Conway, G. and Toenniessen, G. 2003. Science for African food security. Science 299: 1187-1188.

Leakey, A.D.B., Bernacchi, C.J., Dohleman, F.G., Ort, D.R. and Long, S.P. 2004. Will photosynthesis of maize (Zea mays) in the US Corn Belt increase in future [CO2] rich atmospheres? An analysis of diurnal courses of CO2 uptake under free-air concentration enrichment (FACE). Global Change Biology 10: 951-962.

Magrin, G.O., Travasso, M.I. and Rodriguez, G.R. 2005. Changes in climate and crop production during the 20th century in Argentina. Climatic Change 72: 229-249.

Maroco, J.P., Edwards, G.E. and Ku, M.S.B. 1999. Photosynthetic acclimation of maize to growth under elevated levels of carbon dioxide. Planta 210: 115-125.

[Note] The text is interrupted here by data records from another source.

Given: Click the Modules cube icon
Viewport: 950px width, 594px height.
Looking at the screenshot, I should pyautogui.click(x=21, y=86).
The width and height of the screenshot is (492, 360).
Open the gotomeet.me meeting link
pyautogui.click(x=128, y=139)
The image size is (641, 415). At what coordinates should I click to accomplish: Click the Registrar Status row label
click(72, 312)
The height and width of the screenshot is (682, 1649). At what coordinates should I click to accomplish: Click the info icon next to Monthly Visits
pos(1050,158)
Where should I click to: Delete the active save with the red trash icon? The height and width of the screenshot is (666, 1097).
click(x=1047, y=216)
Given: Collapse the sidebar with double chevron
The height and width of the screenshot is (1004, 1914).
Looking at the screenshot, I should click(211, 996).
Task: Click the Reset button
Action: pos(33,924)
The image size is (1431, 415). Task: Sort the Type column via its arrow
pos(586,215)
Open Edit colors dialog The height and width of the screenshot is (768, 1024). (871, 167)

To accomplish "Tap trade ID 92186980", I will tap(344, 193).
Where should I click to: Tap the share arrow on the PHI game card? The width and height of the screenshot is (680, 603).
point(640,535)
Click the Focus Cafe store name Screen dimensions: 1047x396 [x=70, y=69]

Shen, S.S.P., Yin, H., Cannon, K., Howard, A., Chetner, S. and Karl, T.R. 2005. Temporal and spatial changes of the agroclimate in Alberta, Canada, from 1901 to 2002. Journal of Applied Meteorology 44: 1090-1105.

Watling, J.R. and Press, M.C. 1997. How is the relationship between the C4 cereal Sorghum bicolor and the C3 root hemi-parasites Striga hermonthica and Striga asiatica affected by elevated CO2? Plant, Cell and Environment 20: 1292-1300.

Watling, J.R. and Press, M.C. 2000. Infection with the parasitic angiosperm Striga hermonthica influences the response of the C3 cereal Oryza sativa to elevated CO2. Global Change Biology 6: 919-930.